Ces deux images sont devenues aussi fausses l’une que l’autre. Le flic moderne n’a plus qu’un lointain rapport (en trois exemplaires, s’il vous plaît) avec le fonctionnaire d’avant.
Un exemple. Vous êtes libraire, vous rentrez de vacances. Le soleil était généreux, l’humeur vagabonde et la circulation d’une fluidité post-olympique. Las, une mauvaise surprise vous attend : votre commerce a été visité. Étonnamment, ce ne sont pas tant les livres qui intéressaient les voleurs que le reste, la caisse, les ordinateurs et imprimantes, les téléphones portables, du mobilier et du matériel cuisine et, aussi, la clef de la camionnette et le véhicule qui allait avec. Quand les policiers que vous avez contactés arrivent, la première question qu’ils posent vous désarçonne : votre boutique est-elle équipée de caméras ?
Le policier passe plus de temps souris en main plutôt que flingue
Vidéosurveillances, géo-localisations, interceptions de communications, recherche et analyses des réseaux sociaux. Les investigations à l’ancienne, toutes ces planques et filatures qui ont rythmé notre enfance et peuplé notre imaginaire, sont un lointain souvenir. Devenu un geek, le policier passe plus de temps devant l’écran de son ordinateur que derrière un volant, souris en main plutôt que flingue. La reine des preuves n’est plus l’aveu mais la photographie en gros plan, la borne téléphonique ou encore la reconnaissance vocale.
Cela ne se sait pas assez, mais la grande majorité des enquêtes judiciaires, qu’il s’agisse de trafics de drogue, de rixes ou de règlements de compte, d’escroqueries ou de vols avec violence, est résolue sans faire appel au flair des enquêteurs ; uniquement grâce aux progrès de la technique.
Big brother is watching you
Big brother is watching you, le slogan du monde futuriste tel que créé par George Orwell dans son roman 1984 est devenu réalité. Marcher dans la rue, se promener dans un parc, se garer dans un parking, monter dans un ascenseur, aller au restaurant ou assister à un match de football, rencontrer ou embrasser quelqu’un, commercer avec lui, toutes ces actions jadis secrètes sont à présent filmées, scrutées, décomposées ou déstructurées si le besoin s’en fait sentir.
On peut connaître votre emploi du temps, vos fréquentations, vos distractions, vos pensées, on peut, encore mieux que vous, savoir qui vous êtes. Le secret n’existe plus, l’intimité n’existe plus, la transparence est la règle.

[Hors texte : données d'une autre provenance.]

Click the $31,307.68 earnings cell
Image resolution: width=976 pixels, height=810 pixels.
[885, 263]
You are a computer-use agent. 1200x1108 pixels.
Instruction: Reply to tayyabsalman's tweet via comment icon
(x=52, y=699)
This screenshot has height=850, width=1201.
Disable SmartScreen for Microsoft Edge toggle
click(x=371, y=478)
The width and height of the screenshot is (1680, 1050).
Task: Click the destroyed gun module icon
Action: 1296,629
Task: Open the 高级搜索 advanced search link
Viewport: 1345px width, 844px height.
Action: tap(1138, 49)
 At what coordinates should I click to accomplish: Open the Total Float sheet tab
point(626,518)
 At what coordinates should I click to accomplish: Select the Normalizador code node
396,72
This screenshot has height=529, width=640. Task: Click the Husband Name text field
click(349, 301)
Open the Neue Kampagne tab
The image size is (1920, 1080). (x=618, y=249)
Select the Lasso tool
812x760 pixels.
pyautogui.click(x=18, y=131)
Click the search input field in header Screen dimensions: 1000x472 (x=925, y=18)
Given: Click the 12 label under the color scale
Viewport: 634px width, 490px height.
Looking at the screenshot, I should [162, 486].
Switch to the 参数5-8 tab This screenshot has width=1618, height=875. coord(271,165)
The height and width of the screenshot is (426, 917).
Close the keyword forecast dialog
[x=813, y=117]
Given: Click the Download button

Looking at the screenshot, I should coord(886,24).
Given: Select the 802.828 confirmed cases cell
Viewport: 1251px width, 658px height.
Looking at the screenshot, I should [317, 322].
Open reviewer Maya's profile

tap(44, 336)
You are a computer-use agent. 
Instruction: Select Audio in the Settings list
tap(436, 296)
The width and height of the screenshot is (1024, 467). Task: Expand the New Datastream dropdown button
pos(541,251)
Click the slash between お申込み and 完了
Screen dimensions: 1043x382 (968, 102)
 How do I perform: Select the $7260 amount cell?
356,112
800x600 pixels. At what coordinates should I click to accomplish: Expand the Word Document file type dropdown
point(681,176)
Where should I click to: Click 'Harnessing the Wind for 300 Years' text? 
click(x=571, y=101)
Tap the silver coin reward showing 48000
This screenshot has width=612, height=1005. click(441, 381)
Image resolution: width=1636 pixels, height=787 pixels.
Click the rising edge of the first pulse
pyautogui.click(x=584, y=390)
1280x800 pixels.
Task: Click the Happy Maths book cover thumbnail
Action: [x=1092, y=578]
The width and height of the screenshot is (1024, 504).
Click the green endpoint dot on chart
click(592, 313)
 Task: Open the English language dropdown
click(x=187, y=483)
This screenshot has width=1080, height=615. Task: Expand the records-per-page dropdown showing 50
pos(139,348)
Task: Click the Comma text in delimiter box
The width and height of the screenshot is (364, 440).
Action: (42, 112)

Ce qui va vous aider, vous libraire, à retrouver ce qui vous appartient puisque vos cambrioleurs seront rapidement identifiés, interpellés voire punis, a en revanche de quoi inquiéter. Car ce qui, en démocratie, n’est qu’un outil qu’on espère le plus efficace possible, peut s’avérer, dans un régime plus totalitaire, une arme redoutable à disposition du pouvoir.
Sécurité contre liberté, en somme. Ne nous leurrons pas : un jour, peut-être bien plus tôt que l’on pense, il nous faudra choisir.